Some might not realize how common it is for mayors of small municipalities to work two jobs, but Spewak says most mayors have another profession. “You could make it a full time job,” she says. “If I didn’t have good department directors, I would have to be here a lot more.”

“People always say, ‘How do you split your day?’” she adds. “I overlap. Thankfully, I’m mobile.”

After a routine morning walk with a friend, Spewak starts her day at City Hall around 7:30 a.m., meeting with department directors or attending committee meetings. She’ll usually end her day there, too, but at 9:30 a.m. she heads to her office at Property Enhancements in Brentwood.

Spewak continues to stage homes for real estate agents, but she also designs new houses with architects and homeowners, and helps residents decorate their interior spaces. “It’s really fun,” she says. “Depending on where we are in the project we could be meeting with contractors, at the stone or tile place, or making furniture selections.”

“I always say that I don’t have a specific style,” she adds. “I’ve done midcentury, really modern, and very traditional. We get to know our clients and work from inspiration photos. We will design your home to look like your own taste.” 

Many of her clients also happen to live in the city that she manages. Ladue resident Maribeth Miltenberger hired Spewak when she and her family moved to the area in 2021, not realizing that she was also the mayor. “We were chatting while working on a project together and she mentioned something about calling the police chief,” she says. “I was confused and she said, ‘You know, I’m the mayor.’ I kind of laughed it off at first but realized it was true,” says Miltenberger.

“She had a great team, was good at sticking to the budget, and was excellent at communicating—which I think would be important as mayor too,” she adds.  

Spewak sees a lot of overlap in the skills required for the two jobs. “It’s the same skillset to pull people to a common goal and end result you’re looking for,” she explains.

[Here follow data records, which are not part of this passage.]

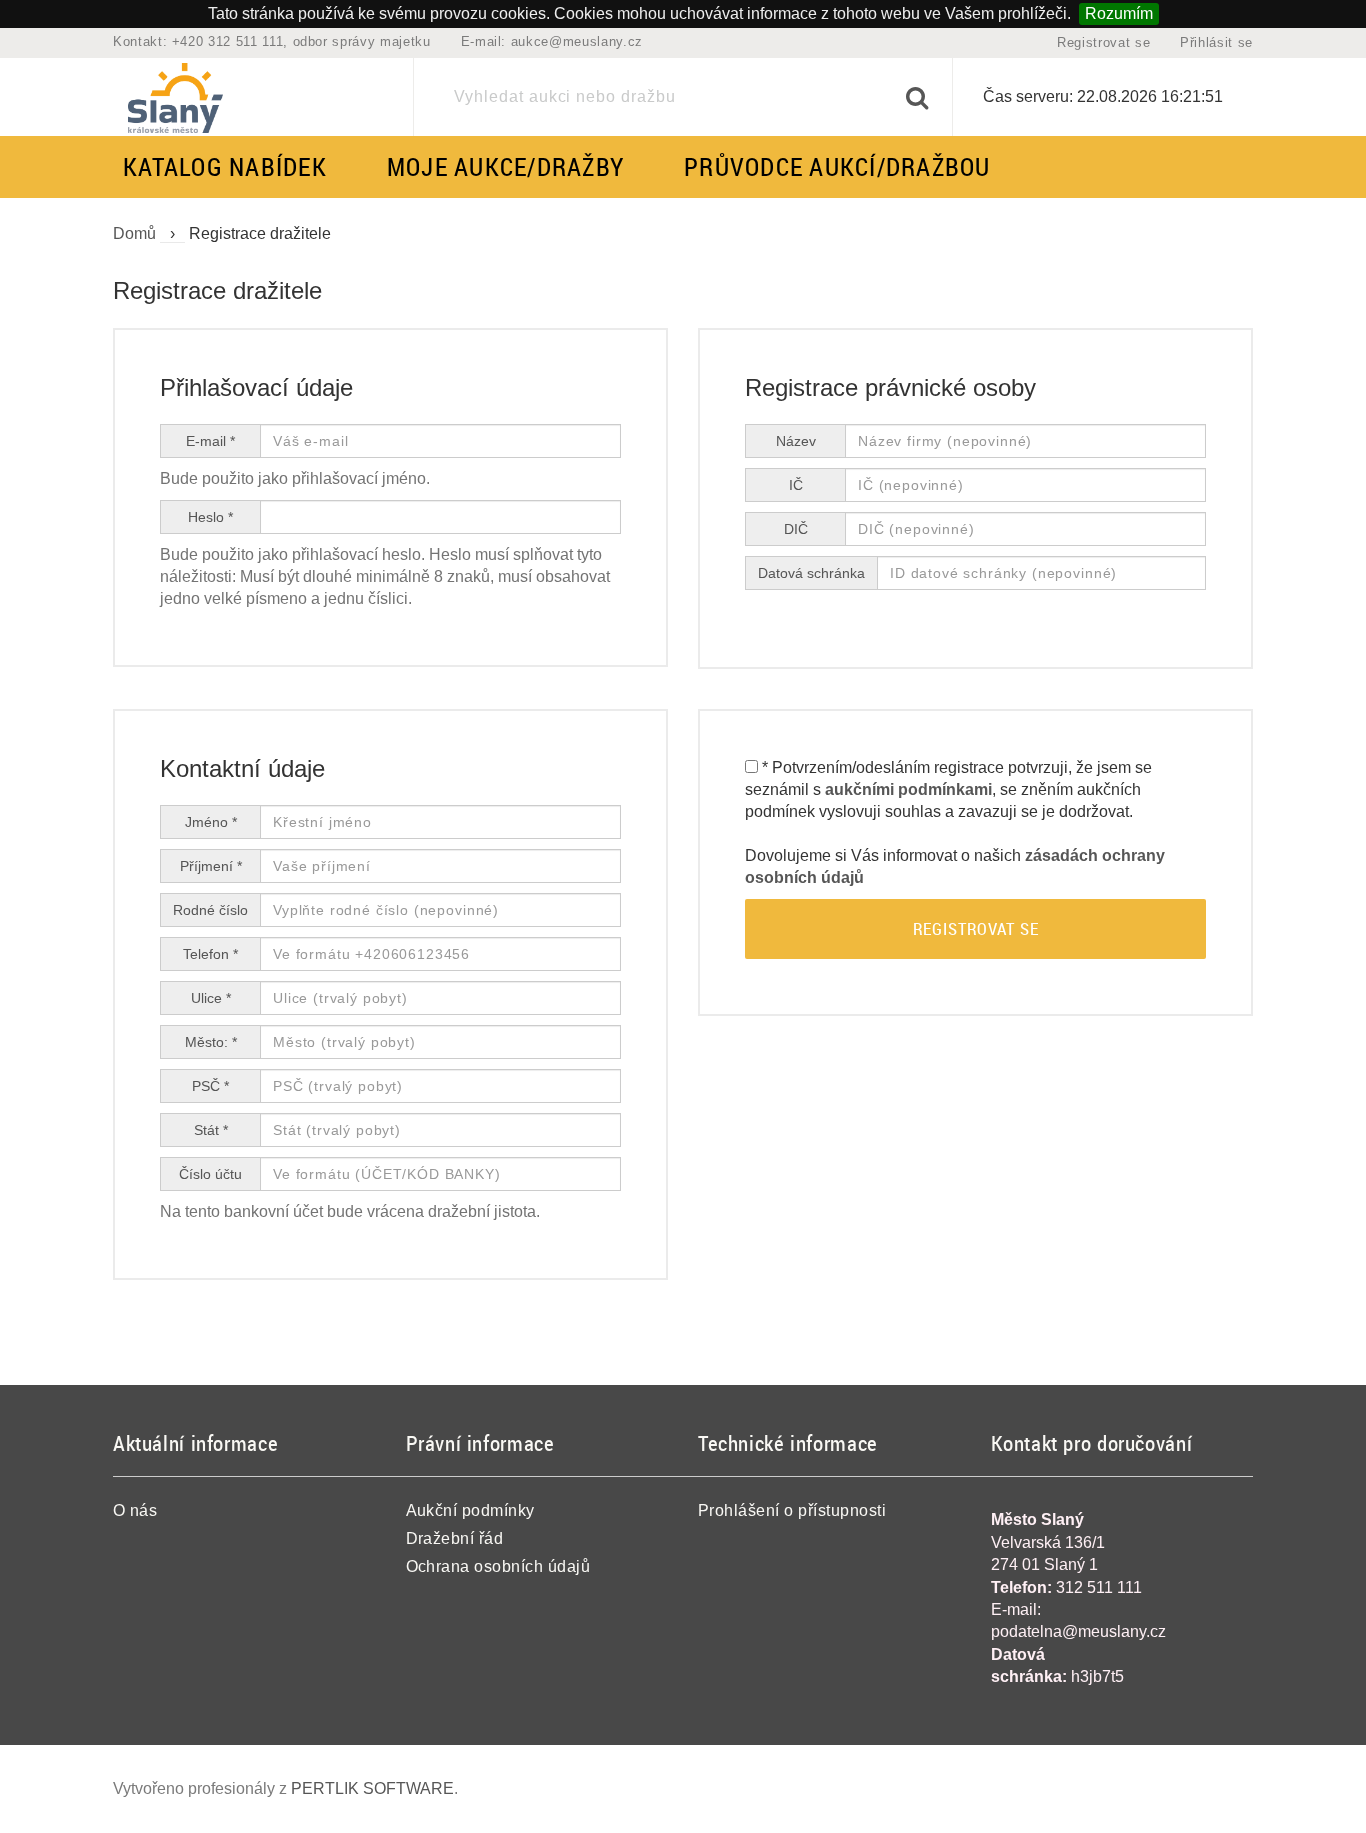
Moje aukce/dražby (505, 166)
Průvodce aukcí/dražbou (837, 166)
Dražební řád (455, 1538)
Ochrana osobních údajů (498, 1566)
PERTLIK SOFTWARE (372, 1788)
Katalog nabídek (225, 166)
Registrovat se (1103, 42)
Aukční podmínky (470, 1510)
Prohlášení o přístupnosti (792, 1510)
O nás (135, 1510)
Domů (134, 233)
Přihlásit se (1216, 42)
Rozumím (1119, 13)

Still, Spewak is careful not to let the two jobs get intertwined. “When my clients are building in Ladue, the city staff understands that I always support our ordinances and I would never undermine them. My clients are respectful that I follow the rules when the mayor is on the job.” 

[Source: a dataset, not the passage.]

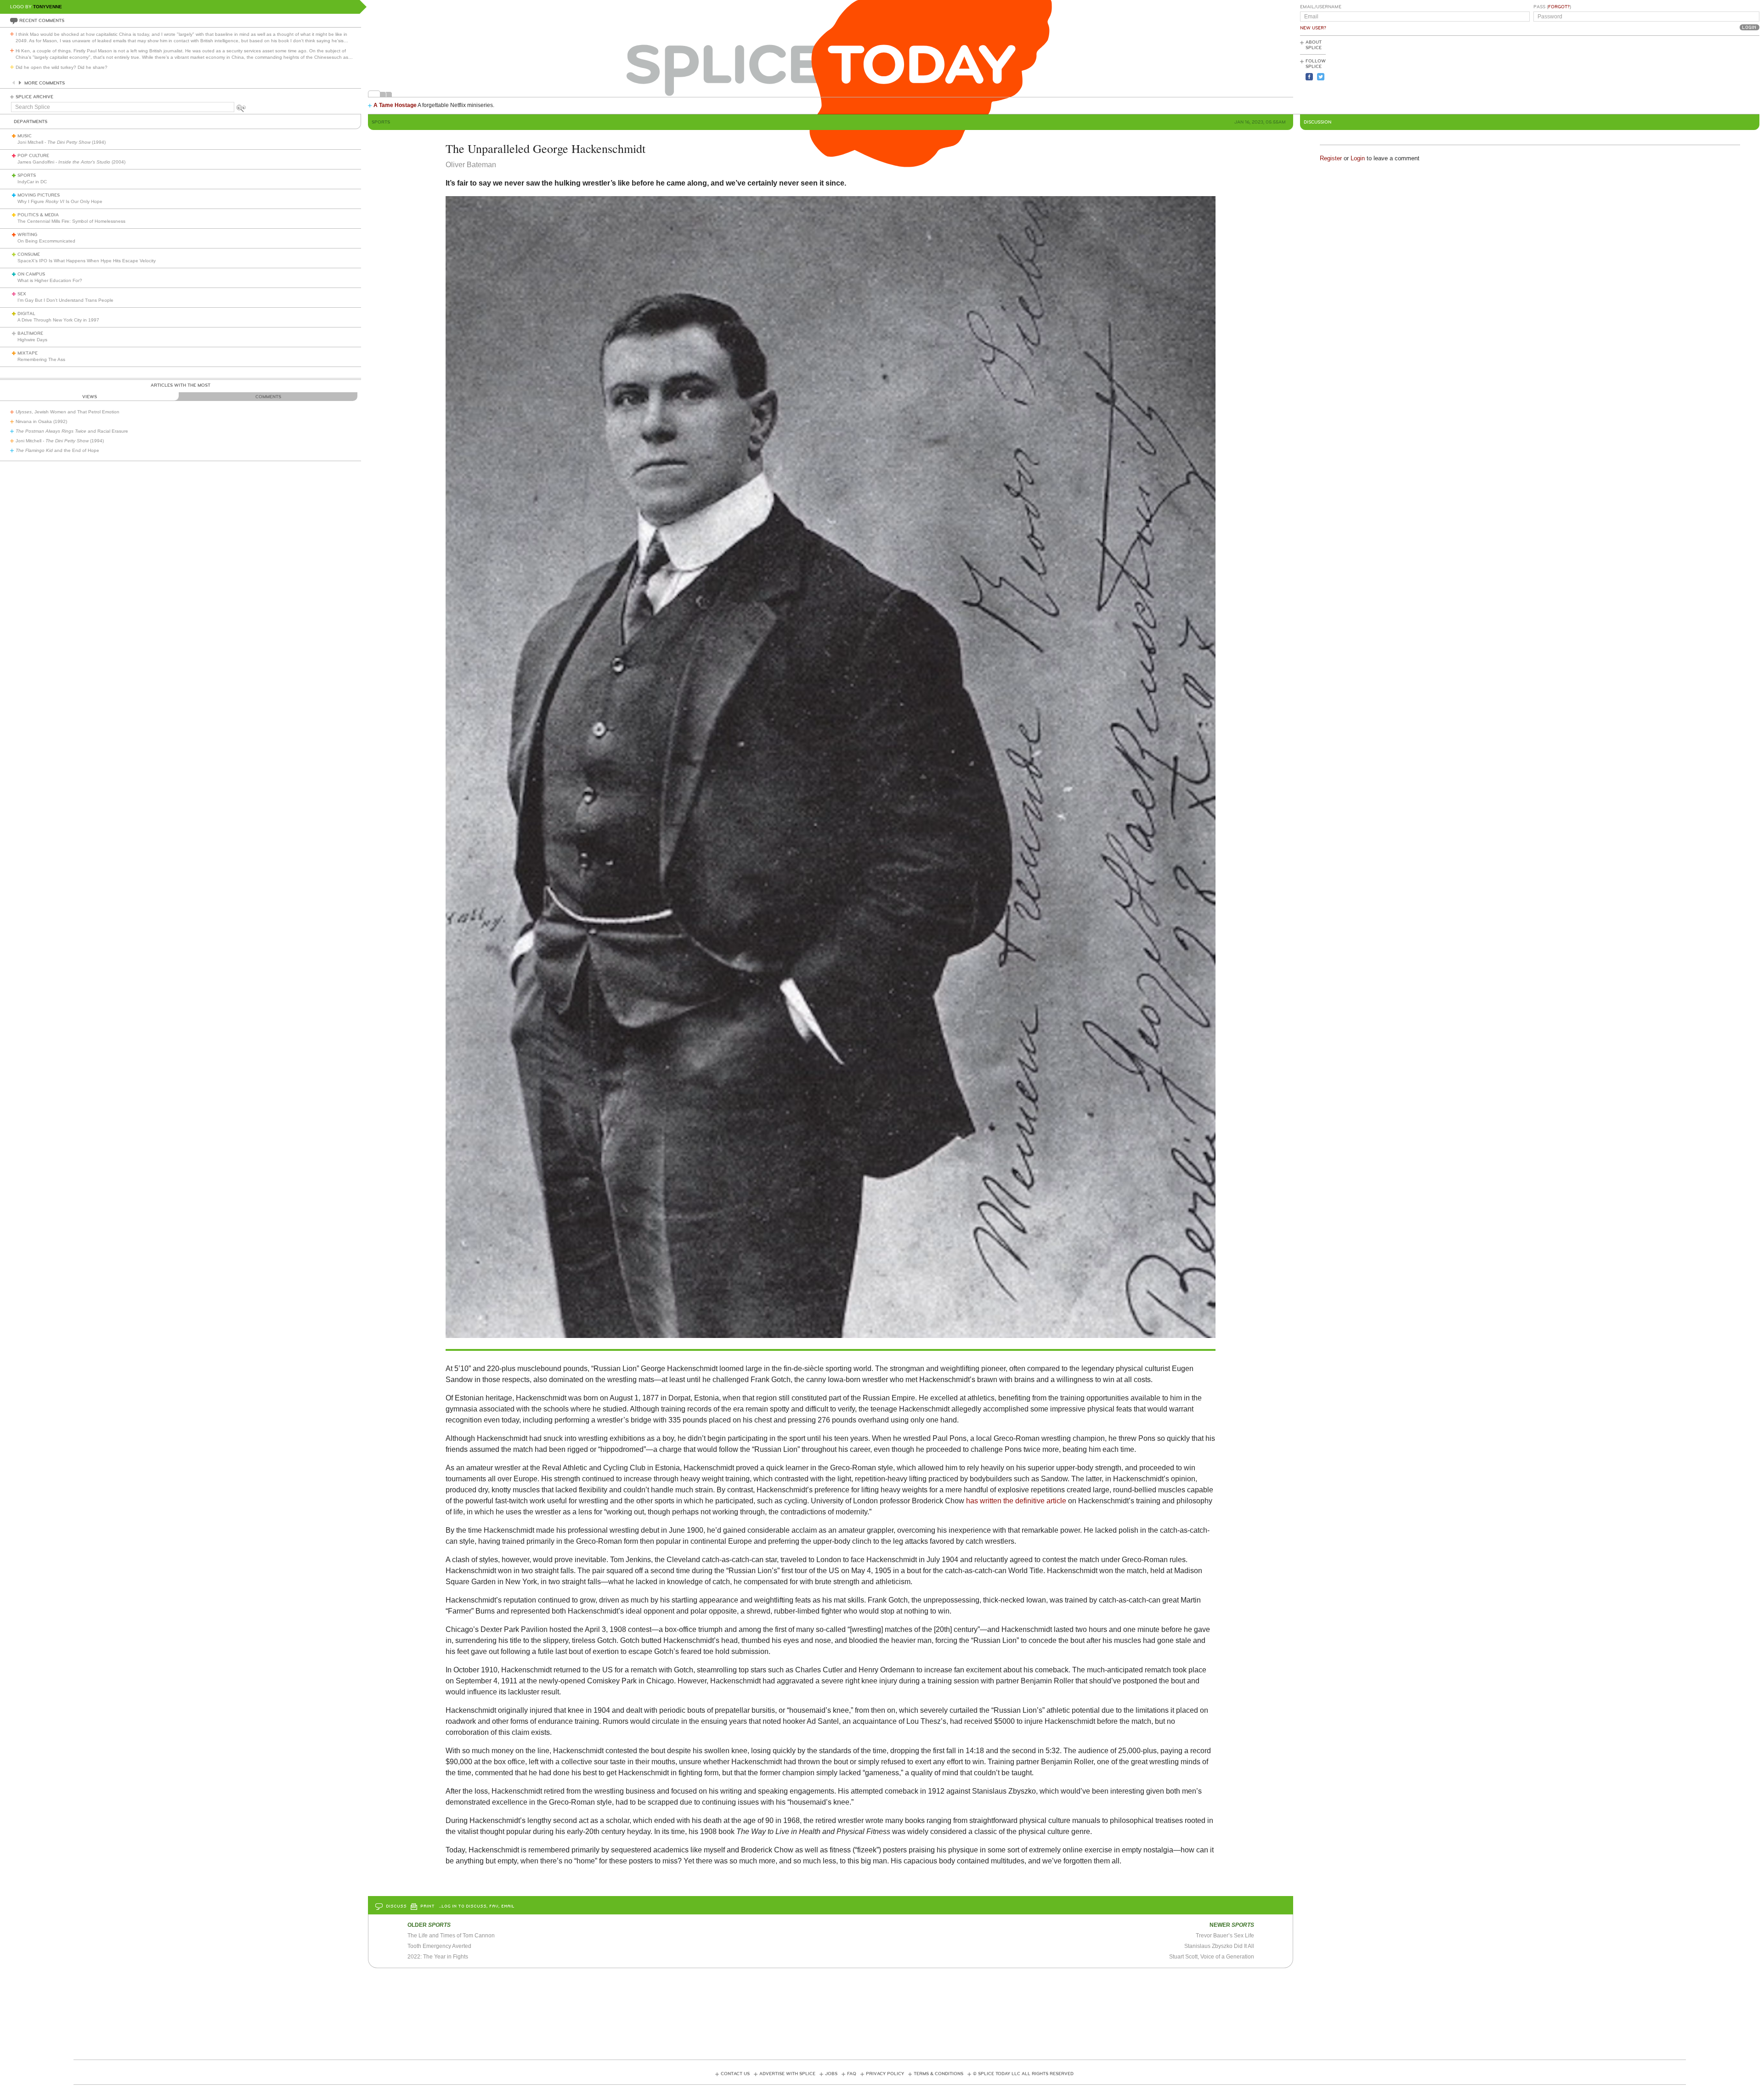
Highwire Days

As mayor, she oversees all department directors, like the police chief, fire chief, public works director, city clerk, and finance director. And along with the city council, she puts forth legislation ordinances to keep the city up to date. She’s also the face of the city, representing at ribbon cuttings and other public events.

And it certainly doesn’t hurt the town to have someone in charge who appreciates good design. Alongside her other priorities like public safety, Spewak has made it her mission to add and improve sidewalks, which allows residents to more fully enjoy the rolling hills and tree canopies. Her administration recently opened the Deer Creek Preserve, a nature trail that had been a longtime dream of hers. 

“I still have ideas and things I want to accomplish,” she says, putting on her mayor’s hat. “And I love interior design. I love Susie, our team, and my clients. I can’t believe I’m so lucky that I get to go to a job where I’m successful and love every minute of it.”